“For our security we normally reach outward to things or inward to emotions and strong feelings. When instead we tap the deep strength of our soul, we can achieve fulfillment. The powerful currents of our passions tum to compassion, commitment and joy.”
-Gurucharan Singh Khalsa
Waving Arms
This exercise brings calmness while simultaneously energizing the grey matter of the brain.

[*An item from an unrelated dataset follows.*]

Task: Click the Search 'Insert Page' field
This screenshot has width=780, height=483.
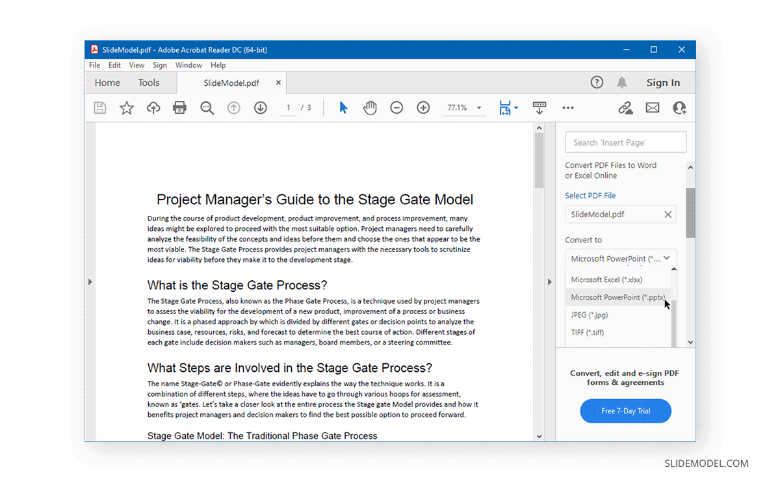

Posture & Movement: Sit in easy pose with a straight spine. Bend your elbows so that the upper arms are near the ribs and the forearms point upward. The hands are in gyan mudra with the palms facing forward, a little above shoulder level. Rotate the wrists and arms to make circles, moving the hands outward until the arms are fully extended and the palms face out to the sides. Then bring your arms back to the starting position, making the same wave-like pattern of circles.
You may decide your own pattern of movement according to your own sense of flow and style.
After 3 minutes, speed up the movement to your maximum. Move as fast as lightning but maintain the circling motions for another 10 minutes.
Eyes: Keep your eyes open.
Continue for 3 minutes at normal speed, then fast for 10 minutes.
Torso Circles
Posture & Movement: Immediately join your palms overhead in prayer mudra. Revolve your torso counterclockwise at the base of your spine. The momentum of the movement of your hands acts as a weight and counterbalance to the rotation of your lower spine. Keep your elbows straight.
Eyes: The eyes are closed
Continue for 3 ½ minutes.
Crossed Arm Hits
This exercise benefits the immune system.
Posture & Movement: Immediately cross your arms in front of your chest, the hands each grasping the opposite arm just above the elbow. Without releasing the position, alternately hit the crossed arms against the abdomen and then against the forehead. The impact should be distinct and intentional but not hard.
Continue for 3-5 minutes. Double your speed during the last thirty seconds.
Meditation Part A
Posture: Stretch your arms straight out to either side with the hands in gyan mudra and the palms facing upward. Keep the spine straight with the chin in and the chest out.
Eyes: Close your eyes
Focus: Feel the energy flowing into the palms of your hands.
Mantra: Sing along with the Narayan Shabad by Dev Suroop Kaur or Nirinjan Kaur. You may also do the exercise without the music.
Continue for 7 minutes then continue to the next part of the meditation.
Meditation Part B
Breath & Mudra: Inhale and very slowly pull your hands in until they are in front of your face, with the palms facing you and the fingers still in gyan mudra. Only the sides of the hands and the Mercury fingers should touch. This is Narayan mudra. Your elbows balance against your rib cage.
Eyes: Close your eyes.
Mantra: Silently meditate to the Narayan Shabad.
Continue for 9 minutes. To end: inhale, hold the breach for 20 – 25 seconds, and exhale. Repeat this sequence two more times. Relax.
This kriya can be found in the manual, Self-Knowledge.